What are ChildFund Uganda’s main focuses right now?
ChildFund Uganda’s main focus is holistic ECD (Early Childhood Development) including child health, nutrition, stimulation and protection.
Do you have a favorite story about a child or family who has been helped?
To many beneficiaries like Federsi, a widow aged 65 years in Kasengejje village, getting a water jar was a dream come true. Federsi lives with two of her children and five grandchildren. The family used to fetch water from the only borehole in the village, which is 6 kilometers (more than 3 miles) away from their home.
The borehole serves approximately 900 households. It took the children 3 to 4 hours every day to fetch water, and as a result, they were always late for school. Due to the long queues at the borehole, the family often fetched water from a pond shared with animals or bought some from other people who had tanks. Buying water was quite difficult for Federsi, since she has no source of income.
In such water-stressed communities, a 2,000-liter tank like that constructed near Federsi’s home saves children the burden of walking long distances to fetch water while parents and caregivers are relieved of worrying about their children getting abused on their way to and from the distant water sources.
What challenges and goals do you have in the future?
Our goal is to enhance the capacity of our local partners to sustainably deliver programs that help solve their communities’ day-to-day problems. However, our biggest challenges include resources to cope with the ever-growing needs of a country with high population growth, and inadequate functional government systems.

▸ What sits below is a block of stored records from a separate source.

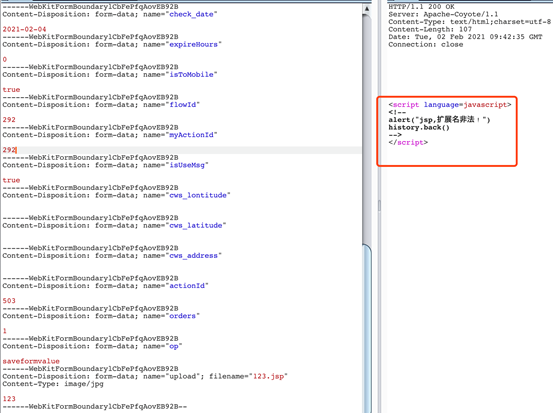Click the flowId parameter name
The width and height of the screenshot is (553, 413).
click(182, 105)
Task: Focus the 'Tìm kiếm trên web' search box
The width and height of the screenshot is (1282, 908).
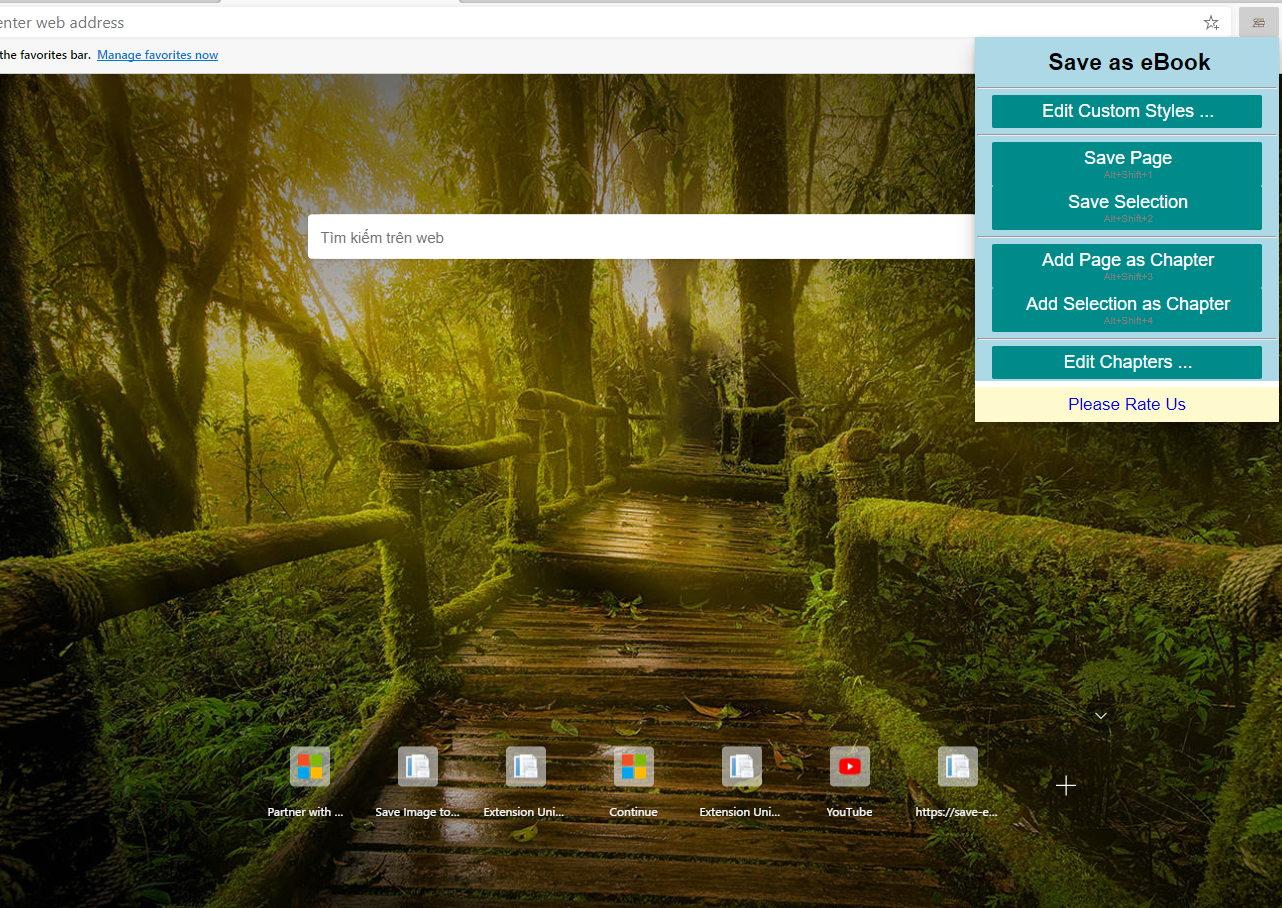Action: pyautogui.click(x=640, y=237)
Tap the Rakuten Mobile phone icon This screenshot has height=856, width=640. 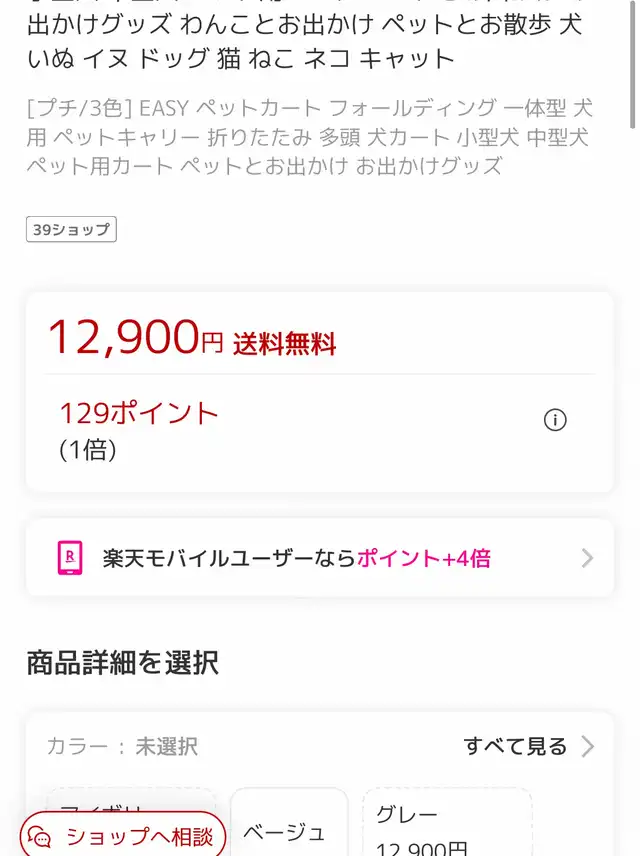click(x=69, y=558)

How is ChildFund Uganda helping expectant mothers to sustain their own health and their child’s?
ChildFund Uganda has focused on increasing skilled birth attendance and quality postnatal care. This has been promoted through child health days, outreach clinics to underserved areas and through the Village Health Teams. In the last year, ChildFund Uganda constructed and commissioned two maternity wards in underserved districts. Expectant mothers received mama (delivery) kits, which are an incentive for the mothers to go for postnatal checkups and to deliver at health centers instead of going to traditional birth attendants. ChildFund has also worked with the district health offices with supervision from the Ministry of Health to support skills improvement programs for health workers to manage maternal and neonatal health issues better. This has been through mentorship as well as in-service training.
Tell us about ChildFund Uganda’s ongoing work to reduce child mortality?
Some of the goals include reducing household poverty as a compounding factor through the livelihoods programs, enhancing mothers’ knowledge and skills on prevention and management of common childhood illnesses as well as nutrition, reduction of HIV and AIDS infections in children through the elimination of mother-to-child transmission of HIV/AIDS programs, and strengthening the district level health systems to assess and respond to child and maternal health problems in the districts.
The unmet needs are mostly in the areas of nutrition, HIV and AIDS, district health systems’ financing and human resources for health. Our major limitation is funding; we would definitely like to be in a position to do more.